The WTO and US and European officials all lavished praise on the Financial Services Agreement (FSA) when it was made: ‘Representatives of US financial service industries rushed into the WTO lobby to distribute effusive statements of support to the pact and how it would enable them to serve consumers globally, but not concealing their glee that they would now be able to operate and gain in many developing country markets.’
Despite the public elation, corporations regarded the agreement as just a beginning. Most countries committed themselves to little more than locking in their existing levels of market opening.
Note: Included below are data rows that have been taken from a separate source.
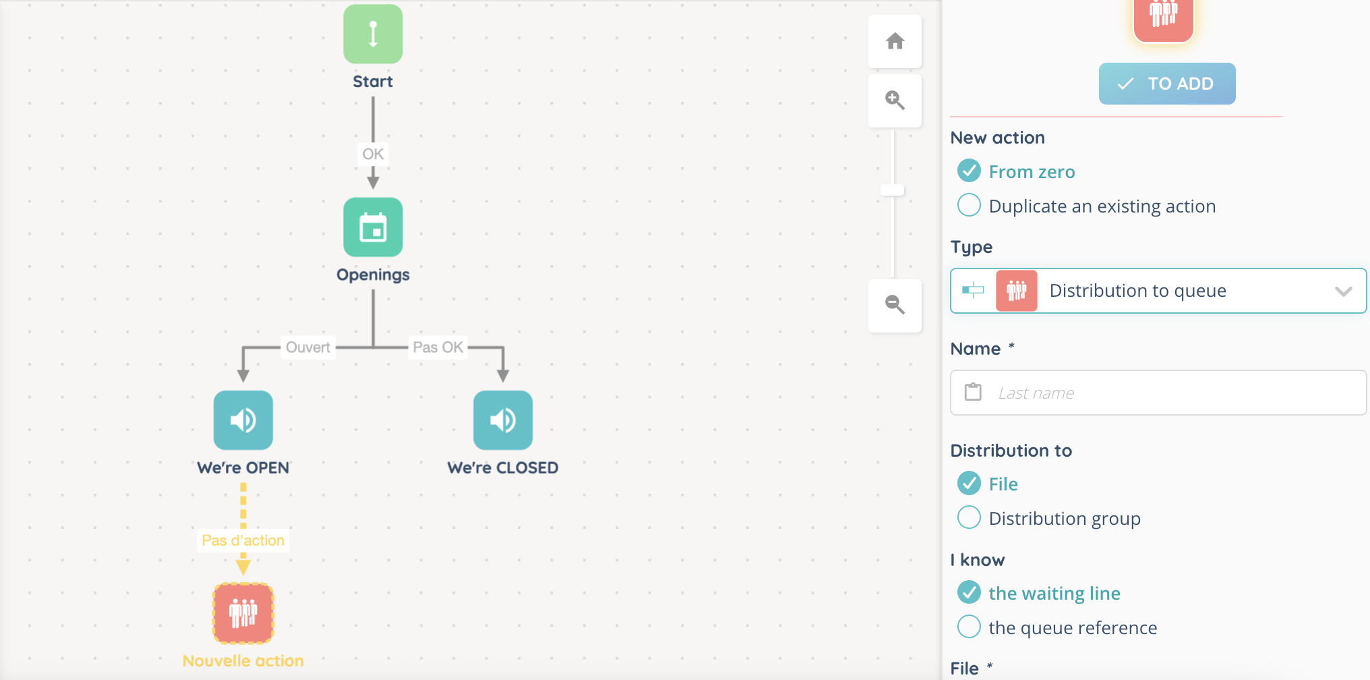
Task: Open the Type dropdown chevron
Action: 1343,291
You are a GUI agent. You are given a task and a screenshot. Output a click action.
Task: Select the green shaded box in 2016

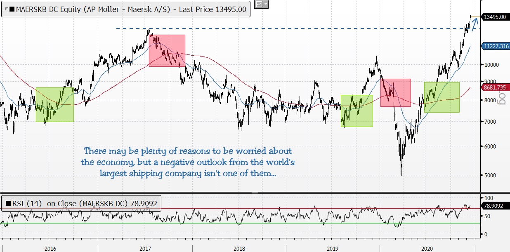click(54, 104)
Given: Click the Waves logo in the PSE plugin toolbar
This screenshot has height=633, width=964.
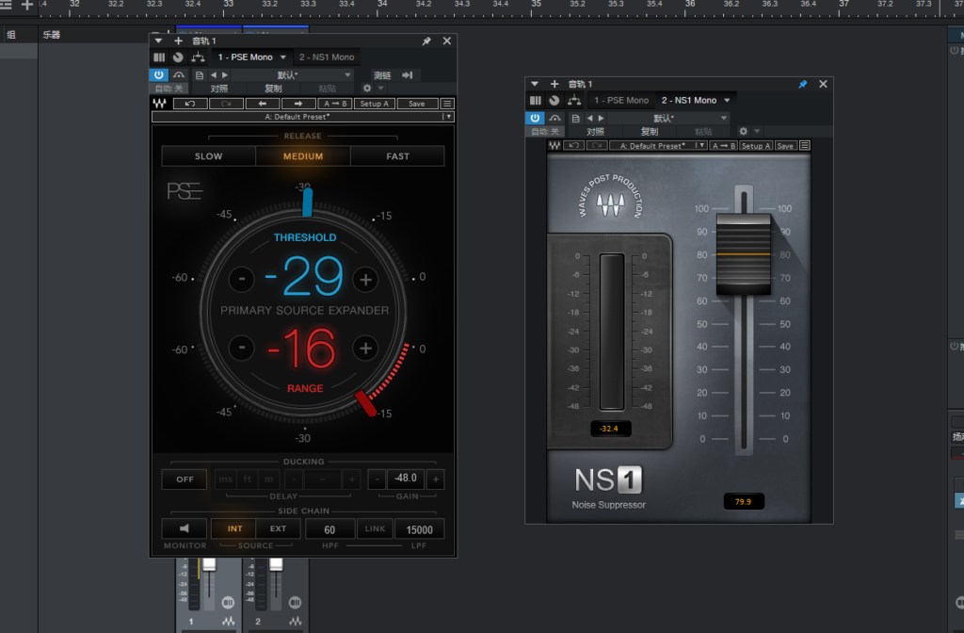Looking at the screenshot, I should [160, 104].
However, even this is significant given that it meant that no reversal or government controls can be imposed in the future even if there is democratic decision to do so. This is so undemocratic that in some nations such agreements are thought to be unconstitutional. The Canadian constitution, for example, states: ‘Every Act shall be so construed as to reserve to Parliament the power of repealing or amending it, and of revoking, restricting or modifying any power, privilege or advantage thereby vested in or granted to any person’.
Despite this corporate victory over democracy, Banker Andrew Buxton complained: ‘There are still countries, such as India, where hardly any progress was made in the 1997 agreement and where more pressure is needed … we cannot allow existing members of the WTO to opt out completely.’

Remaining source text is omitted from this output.